* **EXERCISE REQUIREMENTS**: Entries follow. Give back exactly the lines starting at the one containing "Accessibility Statement (782, 1856)" and ending at the one containing "Statutory Information (1077, 1405)", and no other lines.
(DATA begins)
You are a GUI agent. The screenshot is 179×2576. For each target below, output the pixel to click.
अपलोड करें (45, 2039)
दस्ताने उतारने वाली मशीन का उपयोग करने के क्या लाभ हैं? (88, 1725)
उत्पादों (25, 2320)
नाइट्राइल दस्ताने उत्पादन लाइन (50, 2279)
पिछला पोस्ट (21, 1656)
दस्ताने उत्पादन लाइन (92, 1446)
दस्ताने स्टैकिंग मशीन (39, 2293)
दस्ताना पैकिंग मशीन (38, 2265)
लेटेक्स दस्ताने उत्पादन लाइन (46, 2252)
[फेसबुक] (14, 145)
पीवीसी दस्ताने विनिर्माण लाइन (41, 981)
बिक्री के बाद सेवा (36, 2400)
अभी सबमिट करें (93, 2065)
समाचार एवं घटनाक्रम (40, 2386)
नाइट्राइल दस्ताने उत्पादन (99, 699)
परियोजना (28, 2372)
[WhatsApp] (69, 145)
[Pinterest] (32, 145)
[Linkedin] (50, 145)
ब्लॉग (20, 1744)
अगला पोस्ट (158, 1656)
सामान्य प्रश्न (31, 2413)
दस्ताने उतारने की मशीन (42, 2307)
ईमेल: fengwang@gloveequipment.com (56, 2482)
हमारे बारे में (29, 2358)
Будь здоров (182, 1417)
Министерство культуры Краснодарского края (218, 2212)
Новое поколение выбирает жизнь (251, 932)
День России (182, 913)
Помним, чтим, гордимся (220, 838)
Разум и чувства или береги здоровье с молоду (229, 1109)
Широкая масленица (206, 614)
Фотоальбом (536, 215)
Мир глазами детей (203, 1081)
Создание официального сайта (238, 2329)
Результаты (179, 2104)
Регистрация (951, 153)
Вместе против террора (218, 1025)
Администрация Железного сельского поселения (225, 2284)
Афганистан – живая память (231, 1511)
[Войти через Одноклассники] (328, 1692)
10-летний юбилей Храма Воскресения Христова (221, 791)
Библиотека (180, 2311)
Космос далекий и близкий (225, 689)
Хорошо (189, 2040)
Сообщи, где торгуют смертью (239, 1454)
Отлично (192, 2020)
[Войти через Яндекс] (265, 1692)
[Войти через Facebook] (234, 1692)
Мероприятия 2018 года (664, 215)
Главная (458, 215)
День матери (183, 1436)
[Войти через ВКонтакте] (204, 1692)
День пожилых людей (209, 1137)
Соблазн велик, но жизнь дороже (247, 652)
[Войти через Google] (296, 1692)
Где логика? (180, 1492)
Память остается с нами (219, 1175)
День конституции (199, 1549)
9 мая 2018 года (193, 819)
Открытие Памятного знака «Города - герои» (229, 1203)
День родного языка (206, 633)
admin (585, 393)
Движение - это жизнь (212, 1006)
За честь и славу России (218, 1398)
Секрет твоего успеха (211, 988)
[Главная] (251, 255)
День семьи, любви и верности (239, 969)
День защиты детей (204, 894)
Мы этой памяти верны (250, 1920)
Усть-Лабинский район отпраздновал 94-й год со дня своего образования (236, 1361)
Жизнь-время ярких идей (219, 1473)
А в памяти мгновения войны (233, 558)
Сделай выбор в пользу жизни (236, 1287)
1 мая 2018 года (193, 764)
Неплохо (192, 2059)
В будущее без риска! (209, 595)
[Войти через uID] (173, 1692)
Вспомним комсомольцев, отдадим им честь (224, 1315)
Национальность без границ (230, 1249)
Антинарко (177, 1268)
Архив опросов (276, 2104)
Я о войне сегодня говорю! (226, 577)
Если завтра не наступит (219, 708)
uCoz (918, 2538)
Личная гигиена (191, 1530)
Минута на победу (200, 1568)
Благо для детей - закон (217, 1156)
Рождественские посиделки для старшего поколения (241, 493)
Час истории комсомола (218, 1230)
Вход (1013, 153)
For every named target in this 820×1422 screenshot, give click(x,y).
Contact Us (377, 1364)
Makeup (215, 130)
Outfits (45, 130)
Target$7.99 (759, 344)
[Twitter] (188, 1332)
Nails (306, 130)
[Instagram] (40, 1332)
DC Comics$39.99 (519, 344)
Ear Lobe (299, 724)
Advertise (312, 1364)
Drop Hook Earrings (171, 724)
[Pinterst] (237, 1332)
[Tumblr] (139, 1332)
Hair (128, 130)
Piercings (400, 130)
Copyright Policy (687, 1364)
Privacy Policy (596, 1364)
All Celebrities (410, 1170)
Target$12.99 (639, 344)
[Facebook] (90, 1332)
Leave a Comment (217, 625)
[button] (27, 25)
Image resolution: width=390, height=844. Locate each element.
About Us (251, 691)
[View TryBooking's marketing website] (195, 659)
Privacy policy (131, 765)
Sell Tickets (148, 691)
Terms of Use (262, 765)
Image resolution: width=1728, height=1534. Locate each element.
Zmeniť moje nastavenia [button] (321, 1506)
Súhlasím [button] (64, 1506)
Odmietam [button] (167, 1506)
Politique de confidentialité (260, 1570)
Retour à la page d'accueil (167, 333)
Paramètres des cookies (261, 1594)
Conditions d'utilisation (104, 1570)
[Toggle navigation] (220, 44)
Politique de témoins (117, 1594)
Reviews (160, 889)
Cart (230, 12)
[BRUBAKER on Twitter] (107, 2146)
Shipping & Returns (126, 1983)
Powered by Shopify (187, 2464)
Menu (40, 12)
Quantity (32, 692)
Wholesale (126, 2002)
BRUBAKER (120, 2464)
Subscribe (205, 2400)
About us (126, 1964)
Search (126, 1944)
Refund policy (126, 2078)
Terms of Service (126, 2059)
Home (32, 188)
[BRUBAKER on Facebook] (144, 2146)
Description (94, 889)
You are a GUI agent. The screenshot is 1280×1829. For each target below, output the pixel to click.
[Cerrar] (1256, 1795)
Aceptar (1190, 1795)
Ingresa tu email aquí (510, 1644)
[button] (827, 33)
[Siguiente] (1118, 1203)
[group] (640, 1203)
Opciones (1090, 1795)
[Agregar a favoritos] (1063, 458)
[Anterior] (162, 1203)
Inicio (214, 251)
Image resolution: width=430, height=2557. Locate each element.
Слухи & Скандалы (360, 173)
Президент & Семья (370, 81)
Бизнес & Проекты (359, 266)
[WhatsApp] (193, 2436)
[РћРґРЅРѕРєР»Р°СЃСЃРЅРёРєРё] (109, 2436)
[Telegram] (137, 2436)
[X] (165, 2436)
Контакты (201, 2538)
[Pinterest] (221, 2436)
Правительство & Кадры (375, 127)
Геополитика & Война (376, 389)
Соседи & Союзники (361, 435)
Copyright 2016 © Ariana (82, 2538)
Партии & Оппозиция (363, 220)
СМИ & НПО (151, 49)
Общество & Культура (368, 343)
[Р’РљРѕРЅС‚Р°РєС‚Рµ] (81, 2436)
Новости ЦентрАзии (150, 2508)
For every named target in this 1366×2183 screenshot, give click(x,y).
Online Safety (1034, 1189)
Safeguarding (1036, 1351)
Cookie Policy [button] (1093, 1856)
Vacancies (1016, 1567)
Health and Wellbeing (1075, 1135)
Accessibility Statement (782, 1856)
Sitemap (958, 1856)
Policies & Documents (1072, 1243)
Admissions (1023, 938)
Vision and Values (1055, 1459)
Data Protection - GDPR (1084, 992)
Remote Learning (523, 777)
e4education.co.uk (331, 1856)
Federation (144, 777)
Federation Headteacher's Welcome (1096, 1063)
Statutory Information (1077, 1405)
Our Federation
(DATA ends)
* **EXPECTED OUTPUT**:
Accessibility Statement (782, 1856)
Sitemap (958, 1856)
Policies & Documents (1072, 1243)
Admissions (1023, 938)
Vision and Values (1055, 1459)
Data Protection - GDPR (1084, 992)
Remote Learning (523, 777)
e4education.co.uk (331, 1856)
Federation (144, 777)
Federation Headteacher's Welcome (1096, 1063)
Statutory Information (1077, 1405)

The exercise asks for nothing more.